Rare Genetic Mutation Helps Fight Heart Disease

The advent of genetic research and medicine hastened the discovery of a secret arsenal hidden in our genetic code. Some rare genetic mutations have been found to improve human resistance to infections, diseases and even some extreme environments. And what science learns about these mutations contributes to the development of new drugs and gene therapies, as well as preventive medicine.
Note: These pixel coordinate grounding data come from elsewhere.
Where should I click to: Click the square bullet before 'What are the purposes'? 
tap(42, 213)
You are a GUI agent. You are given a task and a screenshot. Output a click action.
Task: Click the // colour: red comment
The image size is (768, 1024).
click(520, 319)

One such mutation involves the ANGPTL3 gene. This gene is critical in the synthesis of lipoproteins that transport fat and cholesterol through the bloodstream, and a recent study has found that people with low or no expression of the ANGPTL3 gene enjoy lower levels of bad cholesterol and triglycerides. These “mutant people” are, therefore, more protected against cardiovascular disease than others.

Washington University School of Medicine carried out a study of one small family with a few members featuring rare mutations of the ANGPTL3 gene. They compared the findings with an analysis of data from a large-scale study (over 20 thousand participants) to confirm that low or no ANGPTL3 activity results in lower levels of LDL cholesterol and triglycerides. This was reflected in the health of the family members – these people revealed no signs of plaque accumulation in coronary arteries. The most impressive was that one of these individuals was a heavy smoker, had high blood pressure and endured diabetes type 2 (all high risk factors), and yet showed no signs of atherosclerosis.
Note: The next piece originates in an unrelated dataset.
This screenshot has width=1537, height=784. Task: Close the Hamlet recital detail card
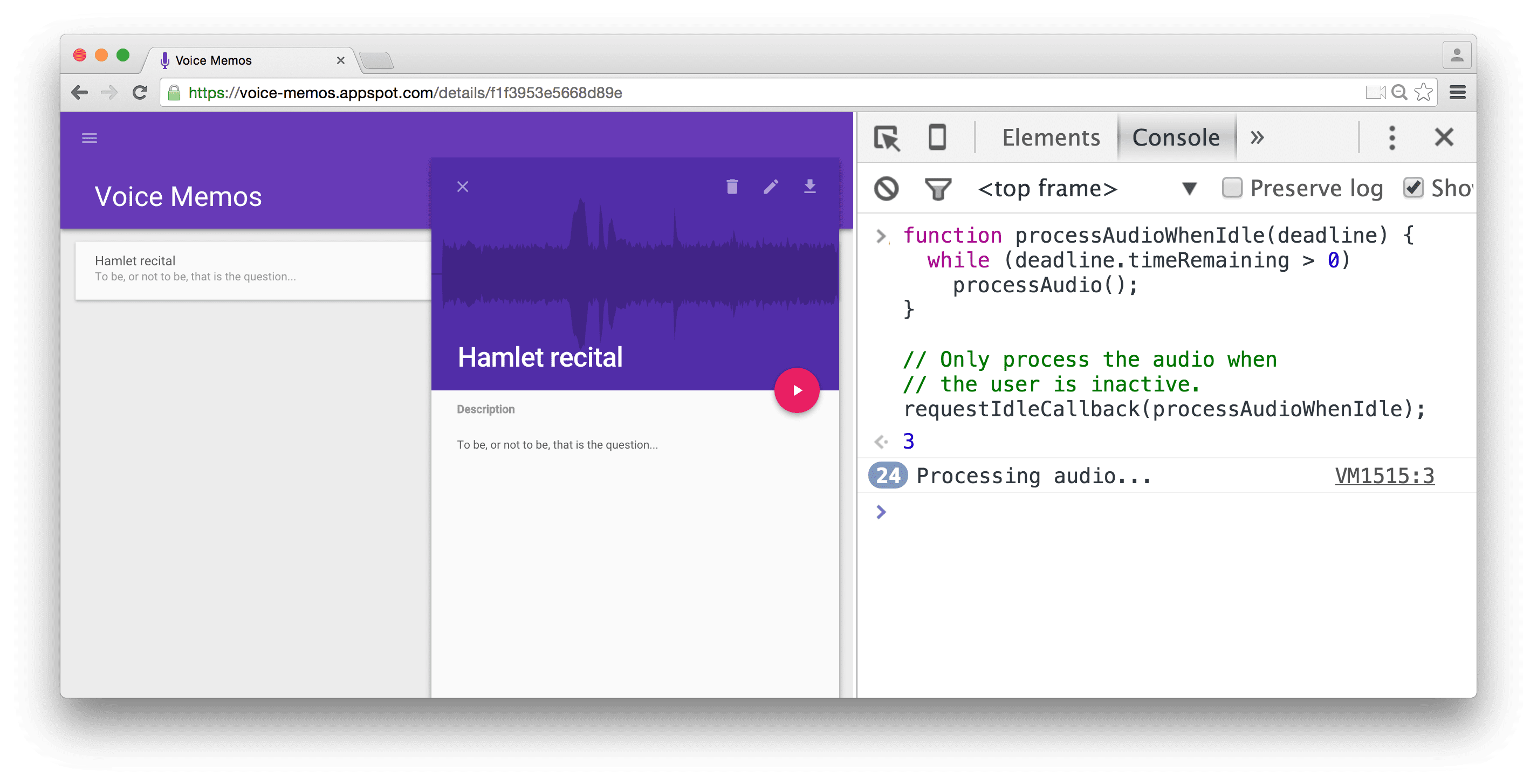[462, 186]
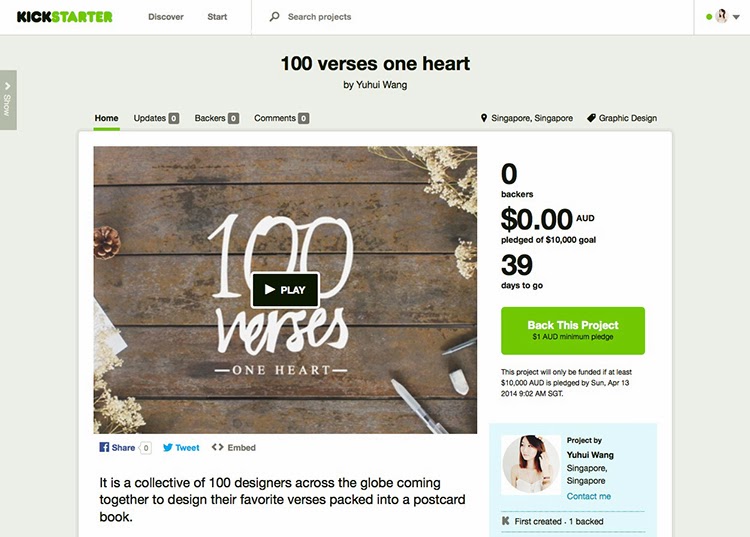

Overall, the scientists were able to associate low or no ANGPTL3 expression with a lower risk of heart attack and coronary artery disease. This study—published in the Journal of the American College of CardioIogy—shows how the effects of a rare gene mutation can educate scientists about the possible benefits or disadvantages that a ANGPTL3-inhibitor drug could bring to people facing risk of cardiovascular disease. Similarly, these findings can help develop new gene therapy solutions in the future.
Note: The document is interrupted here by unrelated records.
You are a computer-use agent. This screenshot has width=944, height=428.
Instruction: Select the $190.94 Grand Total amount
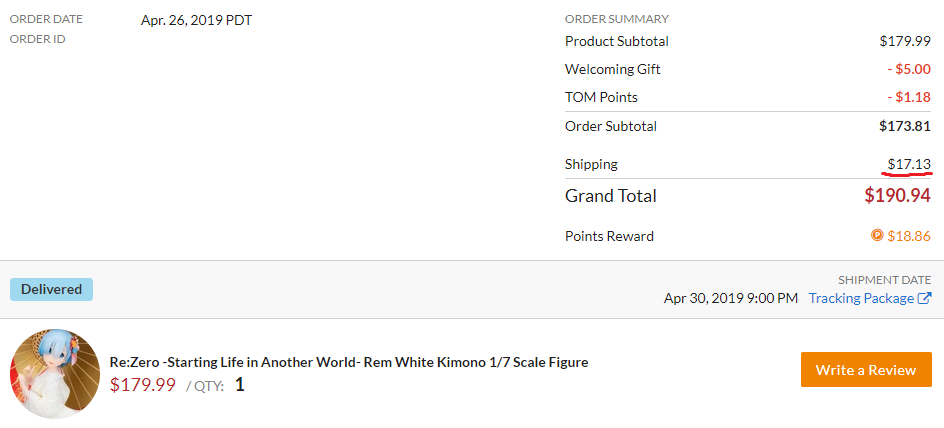[898, 196]
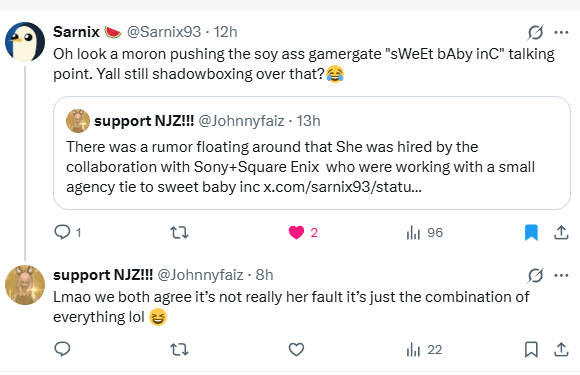Remove bookmark from Sarnix's tweet
The height and width of the screenshot is (375, 580).
tap(531, 233)
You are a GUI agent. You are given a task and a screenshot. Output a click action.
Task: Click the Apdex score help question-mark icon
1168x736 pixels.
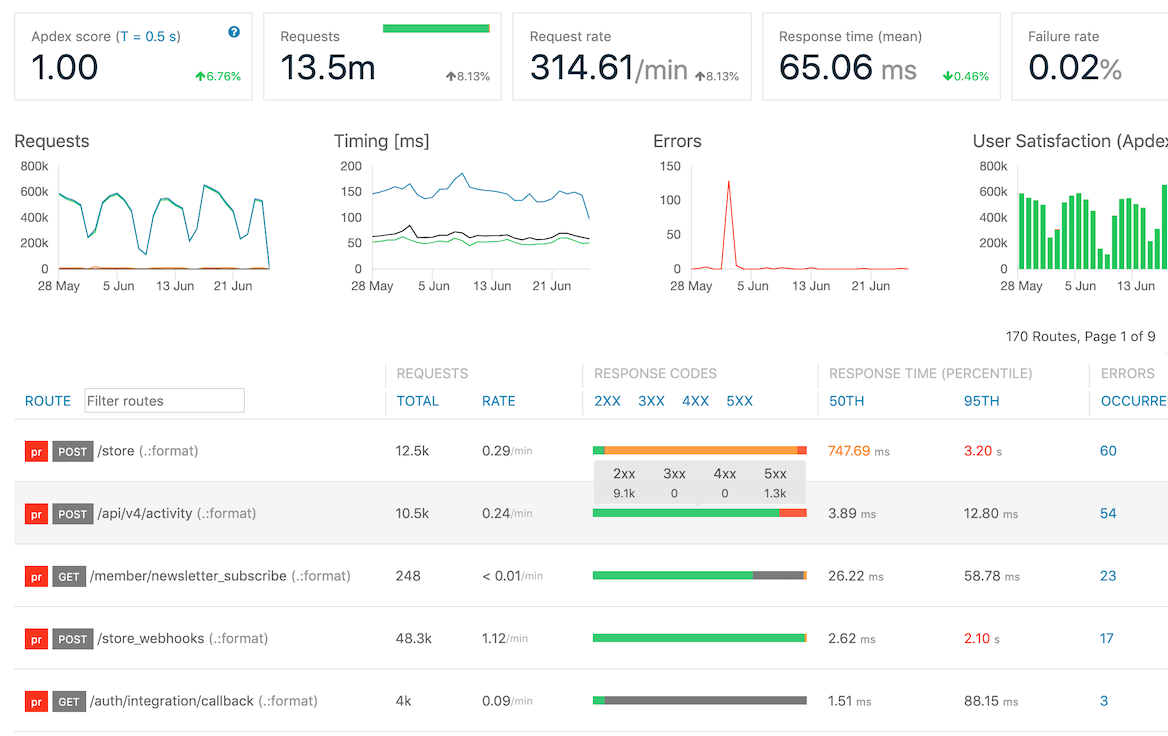point(234,32)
There are also two other genetic mutations known to result in abnormal levels of cholesterol (PCSK9) and triglycerides (APOC3). PCSK9-inhibitor drugs have recently shown promising results as a measure to reduce cholesterol levels. And there is substantial evidence suggesting that APOC3 inhibitors could provide a similar benefit. However, the benefit of focusing attention on the ANGPTL3 gene is that its inhibition would affect both cholesterol and triglycerides at the same time. Such a drug seems very promising on paper, but scientists highlight that more research is necessary to fully grasp how cholesterol is managed by people with a mutated ANGPTL3 gene.